▶ EXERCISE INSTRUCTIONS
Can you pull every line of text out of the data below and repeat it verbatim, leaving the pictures out of your answer?

Document and screenshot pointing entries:

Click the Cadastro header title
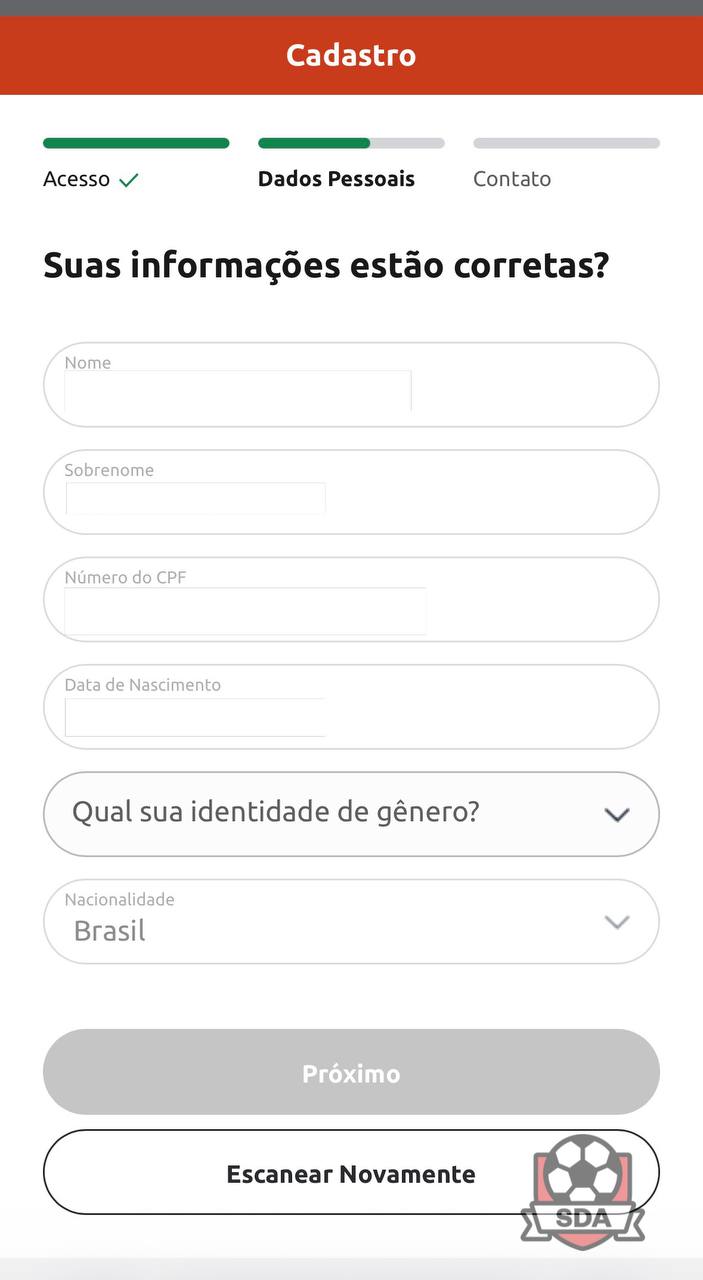The height and width of the screenshot is (1280, 703). click(351, 55)
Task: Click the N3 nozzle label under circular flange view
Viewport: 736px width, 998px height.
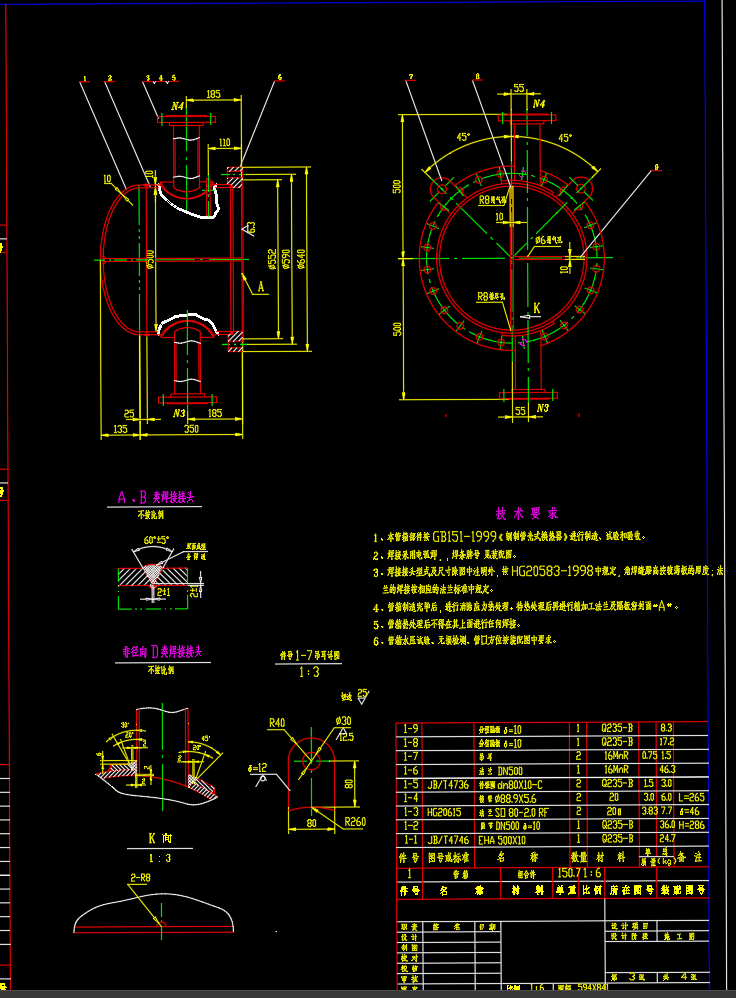Action: [x=541, y=409]
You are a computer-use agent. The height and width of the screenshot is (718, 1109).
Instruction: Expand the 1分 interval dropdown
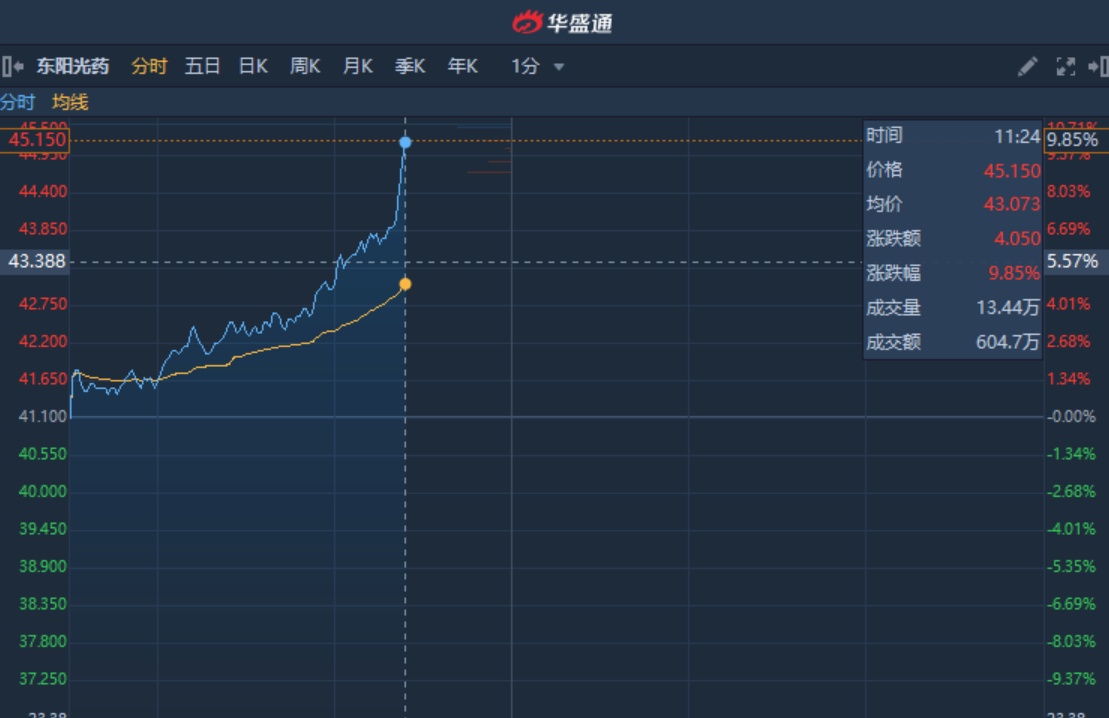click(x=538, y=67)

▶ OUTPUT FOR THIS EXERCISE
Click the Cadastro header title
The height and width of the screenshot is (1280, 703). click(351, 55)
Task: Click the N3 nozzle label under circular flange view
Viewport: 736px width, 998px height.
Action: [x=541, y=409]
You are a computer-use agent. The height and width of the screenshot is (718, 1109).
Instruction: Expand the 1分 interval dropdown
click(x=538, y=67)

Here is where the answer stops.